Gilliam is one of those fairly unique Americans who seems to get British humour, sensibilities and quirks even better that most British writers do. This may be due in part to the time he spent creating the hilarious (and ground breaking), animations for the Monty Python team. Animations both widely inventive and sometimes almost deliciously obscene.
He then shared the directing duties with Terry Jones for Pythons Holy Grail, a movie so funny it hasn’t dated one iota and with a ‘look’ that well exceeded what could have been expected from its very modest budget. I recall when I first saw it, when I wasn’t splitting my sides, I was cognisant of the creation of a visual image of what the Middle Ages probably actually looked and felt like…without the delightfully silly characters. The delicious abject squalor of the ‘bring out your dead’ scene is a prime example.
Gilliam’s next directorial outing was Jabberwocky. This time his visual creativity and stark humorous observations were given full reign. A medieval fairy story of a humble peasant (played to perfection by Michael Palin) coming to a big city to seek his fortune. A city plagued by a monster that lived in the nearby forest.
It was dark, grim, bloody, scat ridden, occasionally offensive and brutally funny. If you haven’t seen it…do! Gilliam’s visual wizardry leaps out from the screen and the excruciatingly funny script is devoured by a hugely talented cast of character actors chewing the scenery with ill concealed relish.
Time Bandits then followed – a surprise hit that gave the Studios confidence in Gilliam’s unique visions.
Then came Brazil.
A script that the studio bought, signed off on and green lit. Gilliam brought the movie in on budget and delivered exactly what was on the page. A darkly satirical horror comedy set in the near future. A world in which bureaucracy has gone mad under a brutal totalitarian regime. Indeed one of Gilliam’s possible titles for the piece was Nineteen Eighty Four and a Half, which may have worked better than Brazil which certainly confused people (me included). It actually refers the music used, but even I have to admit it was an odd choice of title.

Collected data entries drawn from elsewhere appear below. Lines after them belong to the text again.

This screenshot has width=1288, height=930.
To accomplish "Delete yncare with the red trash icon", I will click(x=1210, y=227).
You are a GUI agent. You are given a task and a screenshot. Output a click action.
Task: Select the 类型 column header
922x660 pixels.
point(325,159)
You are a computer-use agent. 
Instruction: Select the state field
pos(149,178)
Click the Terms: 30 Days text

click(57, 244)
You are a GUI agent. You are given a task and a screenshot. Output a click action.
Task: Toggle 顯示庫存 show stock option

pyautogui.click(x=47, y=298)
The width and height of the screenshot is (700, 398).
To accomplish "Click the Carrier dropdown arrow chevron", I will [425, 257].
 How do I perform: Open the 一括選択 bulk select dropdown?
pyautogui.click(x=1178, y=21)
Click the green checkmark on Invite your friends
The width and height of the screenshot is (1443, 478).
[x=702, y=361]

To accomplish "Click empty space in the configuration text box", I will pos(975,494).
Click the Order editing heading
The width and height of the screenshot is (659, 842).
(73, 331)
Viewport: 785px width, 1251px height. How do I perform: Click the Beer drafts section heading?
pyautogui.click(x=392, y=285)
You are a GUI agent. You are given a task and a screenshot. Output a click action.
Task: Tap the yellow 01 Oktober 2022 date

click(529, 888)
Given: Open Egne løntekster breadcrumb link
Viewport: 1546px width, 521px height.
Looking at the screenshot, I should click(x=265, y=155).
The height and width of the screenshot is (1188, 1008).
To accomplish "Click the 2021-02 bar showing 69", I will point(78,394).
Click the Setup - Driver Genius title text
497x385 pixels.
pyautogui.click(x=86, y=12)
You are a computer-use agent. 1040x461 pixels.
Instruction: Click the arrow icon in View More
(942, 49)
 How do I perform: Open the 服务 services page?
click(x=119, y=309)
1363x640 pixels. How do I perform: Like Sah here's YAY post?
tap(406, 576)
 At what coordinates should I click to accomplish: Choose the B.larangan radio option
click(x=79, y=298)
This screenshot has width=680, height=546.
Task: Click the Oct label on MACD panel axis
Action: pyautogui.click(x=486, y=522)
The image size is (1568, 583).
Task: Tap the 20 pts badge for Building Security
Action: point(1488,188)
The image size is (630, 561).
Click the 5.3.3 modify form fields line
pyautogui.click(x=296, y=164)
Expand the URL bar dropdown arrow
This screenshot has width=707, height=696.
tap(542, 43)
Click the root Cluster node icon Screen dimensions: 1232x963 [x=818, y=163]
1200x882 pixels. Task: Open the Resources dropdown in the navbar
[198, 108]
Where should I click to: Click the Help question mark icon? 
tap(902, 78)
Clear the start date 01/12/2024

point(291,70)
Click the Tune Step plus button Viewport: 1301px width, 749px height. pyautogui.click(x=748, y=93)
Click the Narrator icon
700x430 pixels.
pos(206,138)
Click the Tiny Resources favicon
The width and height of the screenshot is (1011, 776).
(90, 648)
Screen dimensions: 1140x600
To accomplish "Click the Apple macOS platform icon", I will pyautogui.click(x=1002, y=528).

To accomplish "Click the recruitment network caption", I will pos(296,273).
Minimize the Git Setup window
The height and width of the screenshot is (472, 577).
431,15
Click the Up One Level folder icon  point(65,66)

The studio head hated it and demanded all sorts of cuts.
I could write a book about what happened next, indeed someone actually did, but suffice to say an ungodly battle ensued between Gilliam and the studio to get the movie released in a form that they were both happy with. Check out Jack Matthews outstanding Battle of Brazil for the full skinny.
The unhappy ending of the story is of a mishandled, very limited release in the US, and the unconscionable recutting by the studio of the print for a TV slot, a recut that eviscerated this starkly and deeply disturbing masterpiece and unbelievably turned it into an inoffensive love story…unconscionable behaviour.
The original movie is Gilliam at his best, weaving his eclectic visual magic and sharp pokes at the establishment in a story that encompasses comedy, torture, brutality, love, hope, dreams and Robert De Niro as a terrorist heating engineer.
Yes you did read that right…Robert De Niro as a terrorist heating engineer.
The humour is so bleak it’s occasionally almost unbearable. In this futuristic society, interrogations are carried out by a department innocuously called ‘Information Retrieval’. This is a department which routinely practices state sanctioned torture. Bureaucracy has reached such a level whereby, if one is taken in for questioning, you have to pay for your own incarceration and interrogation. As one poor guy is being strapped down to be tortured, his tormentor kindly says, “Don’t hold out for too long lad, it’ll only affect your credit rating.”
If you’ve seen the non TV version you’ll know. If you haven’t you won’t.
Know that comedy, social commentary, SF, horror, stunning visuals, satire and simply outrageously good production design come together in Brazil in a unique celebration of the genius that is Terry Gilliam.
Check it out….and tell me I’m wrong.